Recomendações para embasar a cobertura:

  • Identificar possíveis conflitos de interesse em pesquisas, bem como seus patrocinadores.
  • Não aceitar convites para viagens custeadas por empresas.
  • Buscar fontes independentes, sem ligação com a indústria.
  • Ao falar sobre saúde pública, trazer o ponto de vista de todos os envolvidos naquela discussão.
  • Quando o assunto for imposto, ampliar o foco para abarcar todos os pontos de influência de uma indústria. Se uma empresa está pleiteando isenção fiscal por gerar empregos, apurar quantos empregos, com que nível salarial, qual a infraestrutura pública exigida, se há poluição ou outro tipo de dano ambiental em sua atuação e se o tipo de produto traz prejuízos à saúde da população.

Análise de casos

Nesta seção, estudamos matérias sobre o assunto, com exemplos de como as abordagens podem ser ampliadas

Não há comprovação de que taxar refrigerante reduz obesidade, diz ABIR

Essa matéria, de janeiro de 2020, repercute com a ABIR (Associação Brasileira das Indústrias de Refrigerantes e de Bebidas não Alcoólicas) a possibilidade de aumento de impostos sobre bebidas açucaradas.

Acesse a matéria

PONTOS DE ATENÇÃO

  • Matéria baseada inteiramente no comunicado de uma associação de indústrias, sem citar nenhuma fonte que apresente uma visão divergente sobre o tema.
  • Os dados apresentados vêm direto do release. São um exemplo da estratégia da indústria de selecionar dados que beneficiam seus interesses.
  • Há argumentos fortes contrários à tese da indústria, que deveriam estar presentes na mesma matéria, além de exemplos internacionais que demonstram que taxar refrigerantes ajuda no controle da obesidade.

Burger King lança vídeo de lanche se decompondo e anuncia banimento de conservantes

O texto, publicado em fevereiro de 2020, anuncia que uma rede de fast-food deixará de usar conservantes em seus sanduíches.

Acesse a matéria

PONTOS DE ATENÇÃO

  • O texto admite como confiável o anúncio da empresa, sem buscar nenhuma comprovação com outras fontes ou pesquisas independentes.
  • Não há detalhes sobre quais conservantes estão sendo banidos, para uma possível confirmação ou confronto com outros dados.
  • A redução ou não utilização de conservantes artificiais, ainda que seja verdadeira, não garante a qualidade nutricional dos produtos, que podem continuar apresentando quantidades excessivas de sódio, gorduras ou a presença de outros ingredientes prejudiciais à saúde.
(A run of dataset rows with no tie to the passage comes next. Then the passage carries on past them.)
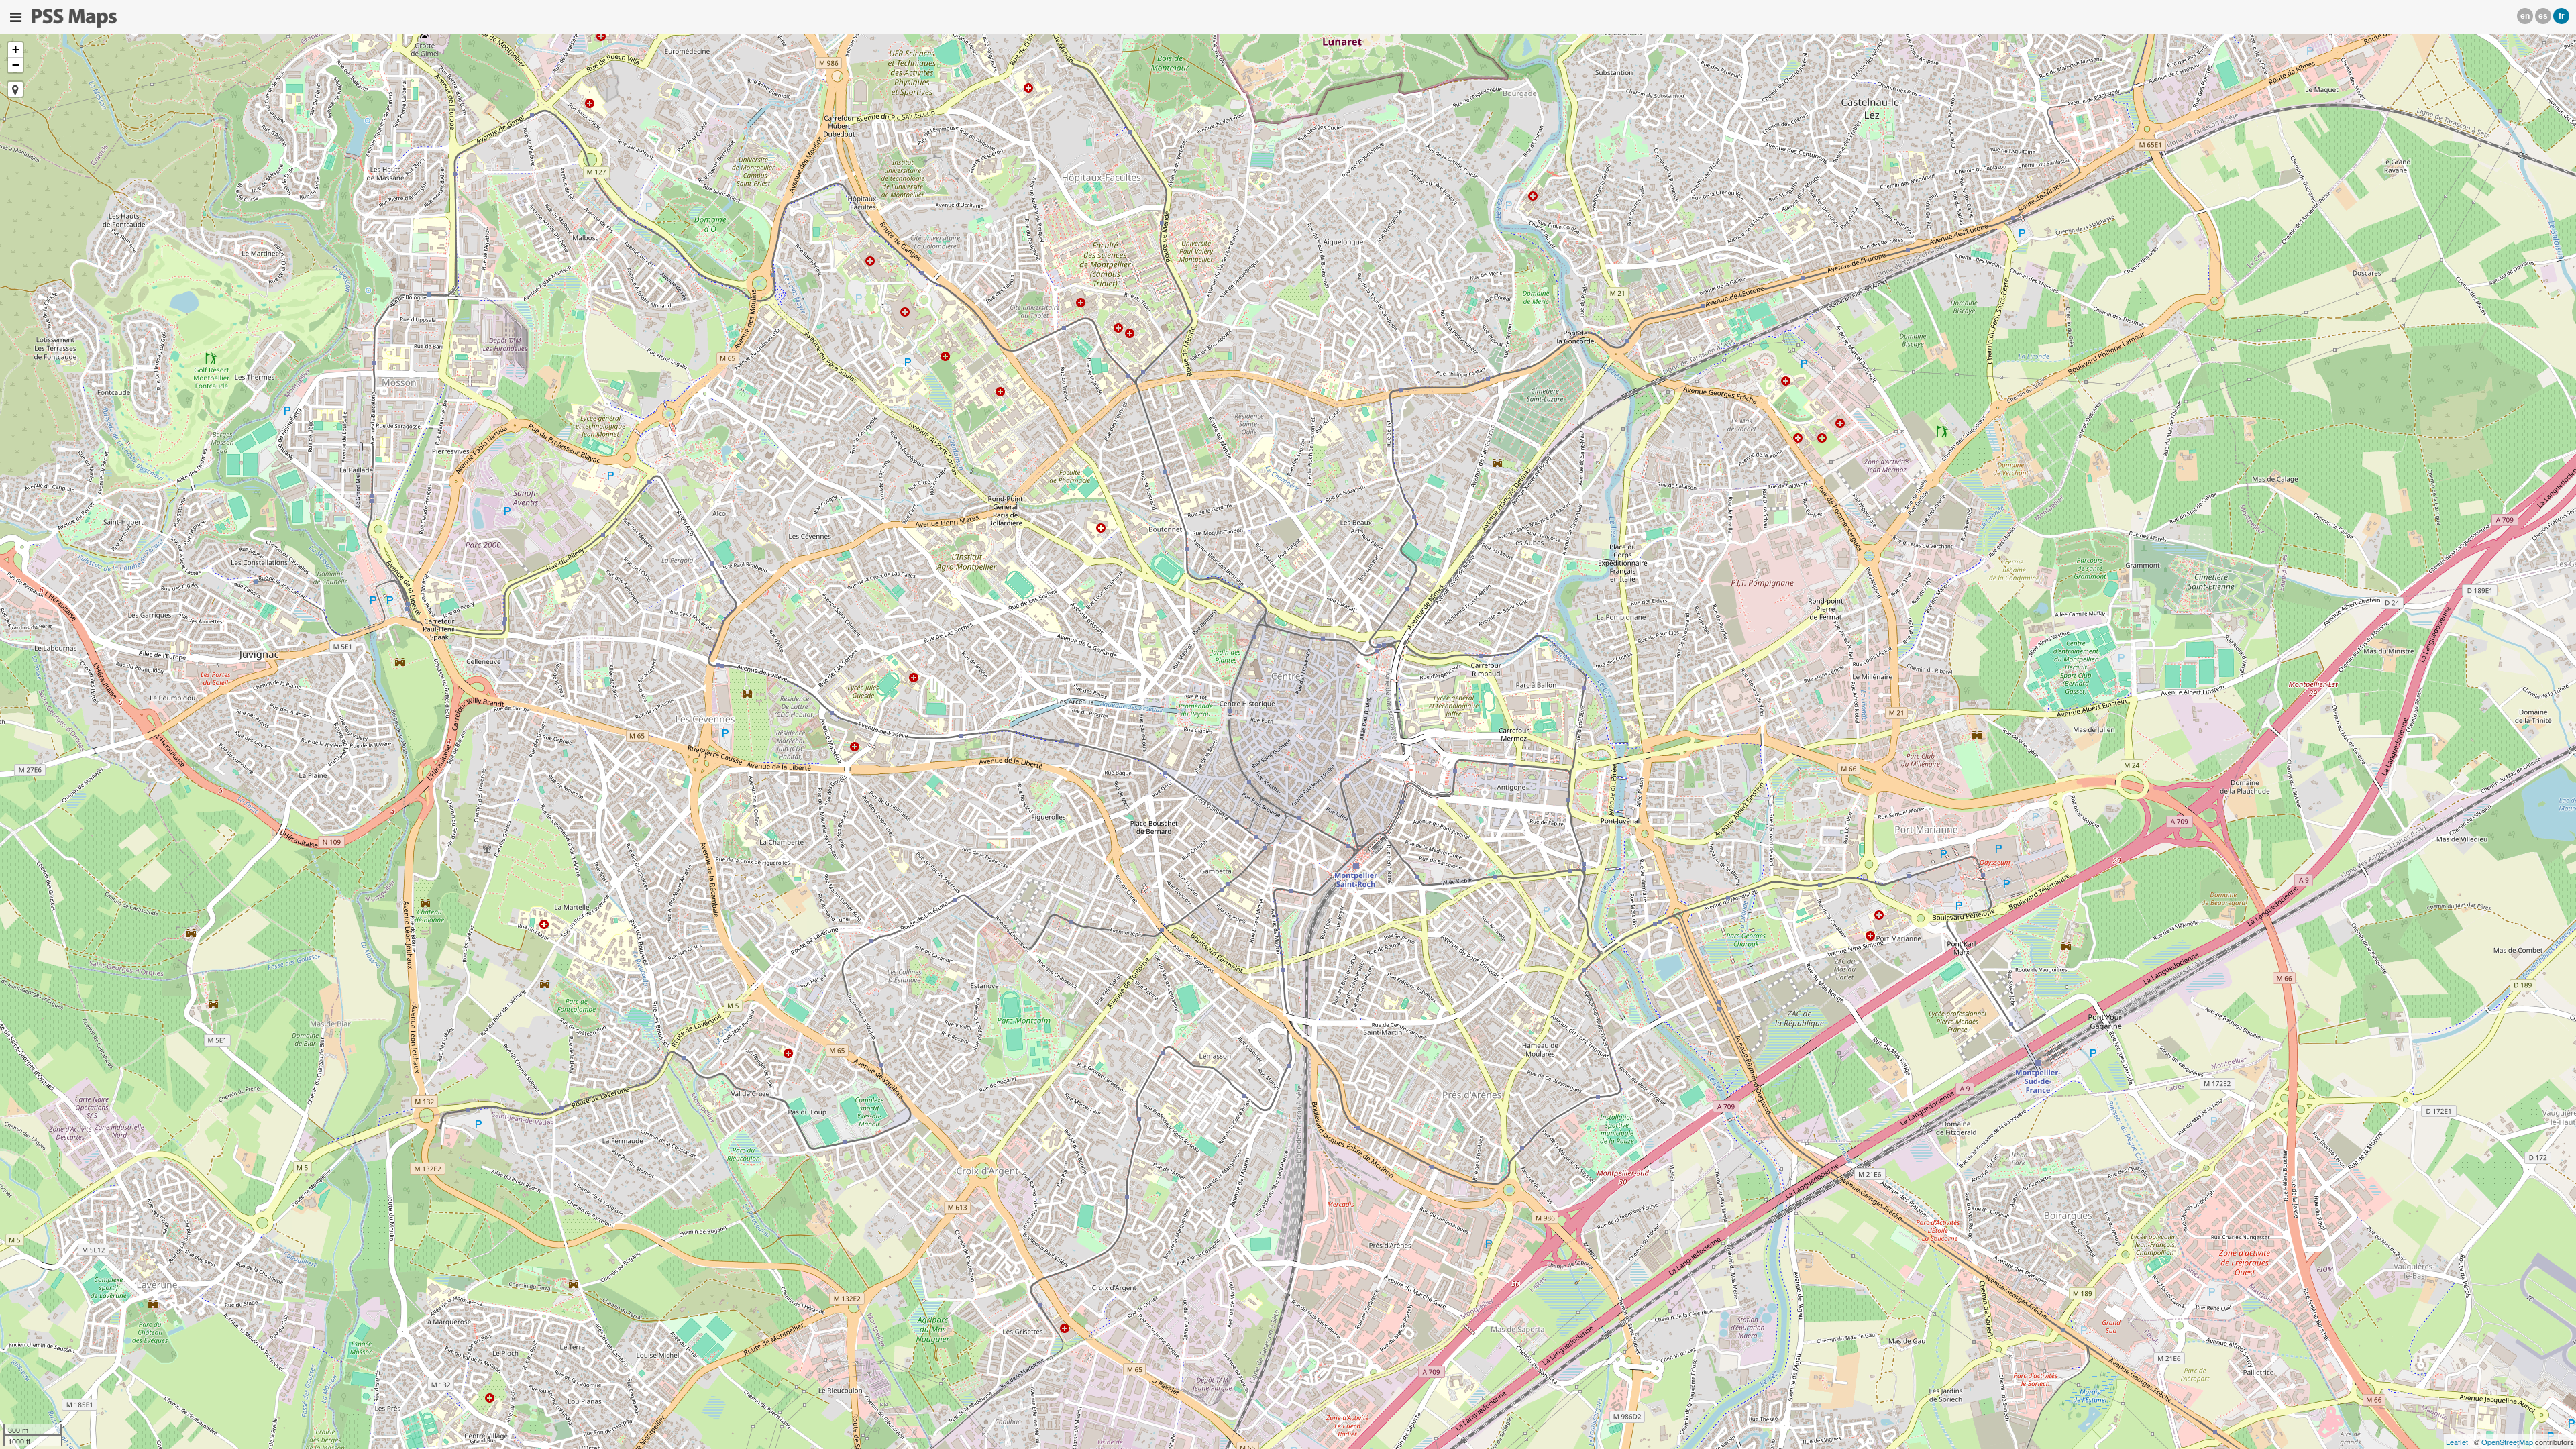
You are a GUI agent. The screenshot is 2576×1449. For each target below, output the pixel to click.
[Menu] (15, 17)
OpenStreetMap (2507, 1441)
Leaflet (2457, 1441)
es (2543, 16)
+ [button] (15, 49)
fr (2562, 16)
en (2525, 16)
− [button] (15, 65)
Catarinense pagará mais caro por alimentos a partir desta segunda-feira

Essa matéria, de setembro de 2019, repercute a retirada de incentivos fiscais de indústrias alimentícias no estado de Santa Catarina, anunciando aumento de preços nos mercados.

Acesse a matéria

PONTOS DE ATENÇÃO

  • O texto destaca o aumento de preço que poderá ocorrer em uma série de produtos industrializados – quase todos ultraprocessados – sem ampliar a discussão sobre a qualidade dos alimentos ou qualquer outra externalidade.
  • O texto foca no aumento do custo de vida, mas não no aumento da arrecadação de impostos, que pode beneficiar a população.
  • Dá destaque para argumentos em forma de ameaça por parte das empresas.